Le comentaba al columnista que la educación, es probablemente la “situación más elevada de comunicación”. A diferencia del servicio que ayuda al otro a comunicarse, la educación ayuda, tanto al educador como al educando, a crecer como seres humanos.
La educación, al igual que las otras situaciones de comunicación del ser humano, es un fenómeno multidimensional y evolutivo y por lo tanto tratar de reducirla a lo puramente corporal, mental, cordial o espiritual es no solo un error sino un engaño.
En un mundo al revés como este, en el que nos ha tocado vivir, en que el conocimiento, la inspiración e incluso la sabiduría están subordinados y son instrumentalizados por el poder, no es una sorpresa que la gratuidad en general y la gratuidad de la educación en particular, no sea un valor por excelencia.

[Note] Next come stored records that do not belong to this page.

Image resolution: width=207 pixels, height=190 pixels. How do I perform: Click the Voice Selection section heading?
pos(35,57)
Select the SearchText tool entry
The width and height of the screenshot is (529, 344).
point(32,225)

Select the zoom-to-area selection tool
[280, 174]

Si aceptamos que en este mundo, la educación es la llave que nos permite evolucionar de la dependencia, a la independencia, a la interdependencia y finalmente a la trascendencia, es tentador pensar que en general los sistemas socio políticos conocidos sean básicamente materialistas (no evolutivos), y necesitan de una masa ciudadana no educada y dependiente del sistema y por lo tanto fácilmente manejable por la elite educada dominante.
Y en esto al parecer, no hay izquierdas ni derechas. La elite siempre ha mantenido escondida la llave de la educación.

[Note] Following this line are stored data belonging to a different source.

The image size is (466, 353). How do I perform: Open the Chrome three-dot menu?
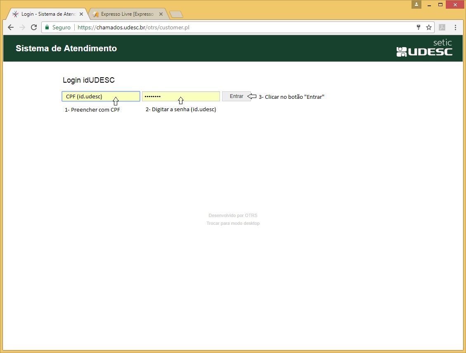click(455, 27)
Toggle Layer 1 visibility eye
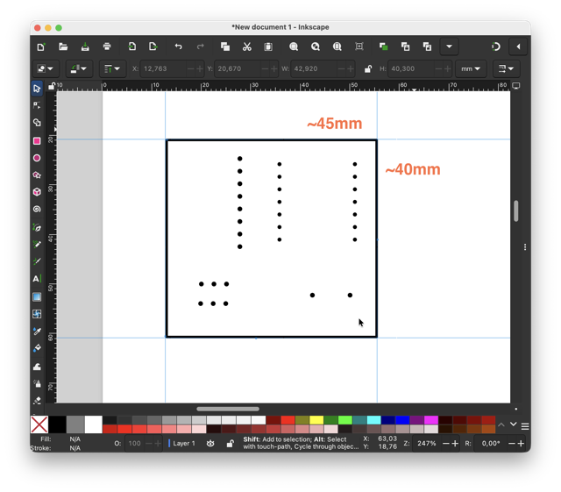This screenshot has width=561, height=492. coord(210,443)
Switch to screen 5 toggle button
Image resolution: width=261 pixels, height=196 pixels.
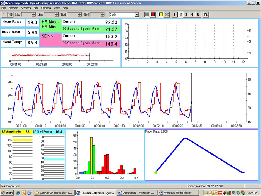point(199,14)
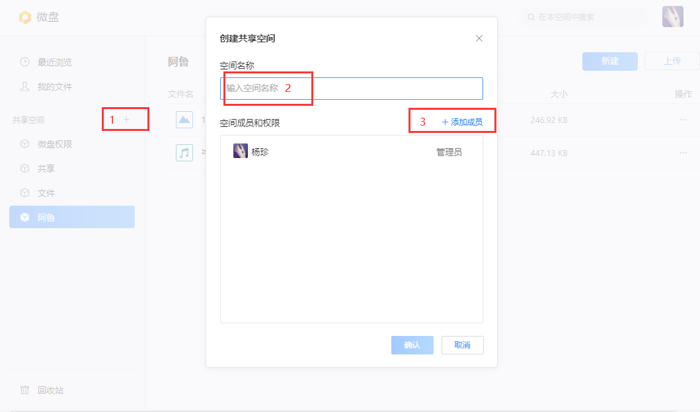The image size is (700, 412).
Task: Click the user avatar in top right
Action: pyautogui.click(x=672, y=17)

Por eso más que un bien de consumo, la educación es probablemente el bien más escaso.
Para aprovechar mis 350 palabras, le proponía un test de grado evolutivo:
Para ser dependiente, necesito la imposición y el entrenamiento de un entrenador, y competir por lo que él posee, y así crecer en poder e igualdad.
Para ser independiente, necesito la supervisión y la instrucción de un instructor, e imitar lo que él hace, y así crecer en conocimiento y libertad.
Para ser interdependiente, necesito la cautivación y la revelación de un maestro, y adorar a quien él siente, y así crecer en inspiración y fraternidad.
Para ser trascendente, necesito el ascendiente y la enseñanza de un profesor, y emular quién él es, y así crecer en sabiduría y diversidad.